**EXERCISE AIM**
Transcribe exactly, and only, the lines that run from the one containing "The width and height of the screenshot is (891, 501)." through the end of the records.
***** DATASET EXCERPTS *****
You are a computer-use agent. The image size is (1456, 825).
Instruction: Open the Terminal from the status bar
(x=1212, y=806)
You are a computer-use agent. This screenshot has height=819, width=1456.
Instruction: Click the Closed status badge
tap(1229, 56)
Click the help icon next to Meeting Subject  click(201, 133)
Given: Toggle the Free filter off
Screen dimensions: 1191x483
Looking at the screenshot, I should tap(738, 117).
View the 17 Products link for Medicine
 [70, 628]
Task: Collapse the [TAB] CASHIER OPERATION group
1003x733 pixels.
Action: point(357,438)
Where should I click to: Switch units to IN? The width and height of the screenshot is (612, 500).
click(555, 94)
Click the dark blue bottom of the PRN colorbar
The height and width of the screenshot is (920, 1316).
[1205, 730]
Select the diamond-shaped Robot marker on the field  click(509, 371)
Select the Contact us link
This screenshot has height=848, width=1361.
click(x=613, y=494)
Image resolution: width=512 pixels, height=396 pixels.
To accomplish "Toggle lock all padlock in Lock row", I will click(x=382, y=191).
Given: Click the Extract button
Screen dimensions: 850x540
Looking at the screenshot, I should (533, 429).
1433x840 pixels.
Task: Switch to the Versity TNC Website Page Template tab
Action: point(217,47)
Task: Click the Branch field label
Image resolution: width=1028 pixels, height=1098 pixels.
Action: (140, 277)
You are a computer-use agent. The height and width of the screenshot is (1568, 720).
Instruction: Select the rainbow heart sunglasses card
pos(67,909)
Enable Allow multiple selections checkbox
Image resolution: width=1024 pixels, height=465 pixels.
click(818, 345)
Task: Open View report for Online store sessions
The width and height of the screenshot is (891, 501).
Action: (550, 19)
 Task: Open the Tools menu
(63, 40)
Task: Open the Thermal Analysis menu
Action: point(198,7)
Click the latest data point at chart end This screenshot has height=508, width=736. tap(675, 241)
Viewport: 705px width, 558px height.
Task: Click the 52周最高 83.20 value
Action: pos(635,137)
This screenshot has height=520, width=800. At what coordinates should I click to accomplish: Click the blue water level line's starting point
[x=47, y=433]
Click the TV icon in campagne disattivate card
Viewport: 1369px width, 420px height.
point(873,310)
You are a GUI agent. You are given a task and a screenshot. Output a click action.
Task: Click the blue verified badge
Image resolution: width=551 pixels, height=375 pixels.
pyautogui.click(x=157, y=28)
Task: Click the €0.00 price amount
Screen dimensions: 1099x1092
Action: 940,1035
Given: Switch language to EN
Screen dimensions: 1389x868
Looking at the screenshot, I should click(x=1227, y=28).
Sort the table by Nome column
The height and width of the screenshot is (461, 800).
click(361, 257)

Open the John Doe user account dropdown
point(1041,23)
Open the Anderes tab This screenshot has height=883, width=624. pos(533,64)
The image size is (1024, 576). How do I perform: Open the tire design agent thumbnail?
*****
**ANSWER AREA**
The width and height of the screenshot is (891, 501).
Action: (550, 19)
 Task: Open the Tools menu
(63, 40)
Task: Open the Thermal Analysis menu
Action: point(198,7)
Click the latest data point at chart end This screenshot has height=508, width=736. tap(675, 241)
Viewport: 705px width, 558px height.
Task: Click the 52周最高 83.20 value
Action: pos(635,137)
This screenshot has height=520, width=800. At what coordinates should I click to accomplish: Click the blue water level line's starting point
[x=47, y=433]
Click the TV icon in campagne disattivate card
Viewport: 1369px width, 420px height.
point(873,310)
You are a GUI agent. You are given a task and a screenshot. Output a click action.
Task: Click the blue verified badge
Image resolution: width=551 pixels, height=375 pixels.
pyautogui.click(x=157, y=28)
Task: Click the €0.00 price amount
Screen dimensions: 1099x1092
Action: 940,1035
Given: Switch language to EN
Screen dimensions: 1389x868
Looking at the screenshot, I should click(x=1227, y=28).
Sort the table by Nome column
The height and width of the screenshot is (461, 800).
click(361, 257)

Open the John Doe user account dropdown
point(1041,23)
Open the Anderes tab This screenshot has height=883, width=624. pos(533,64)
The image size is (1024, 576). How do I perform: Open the tire design agent thumbnail?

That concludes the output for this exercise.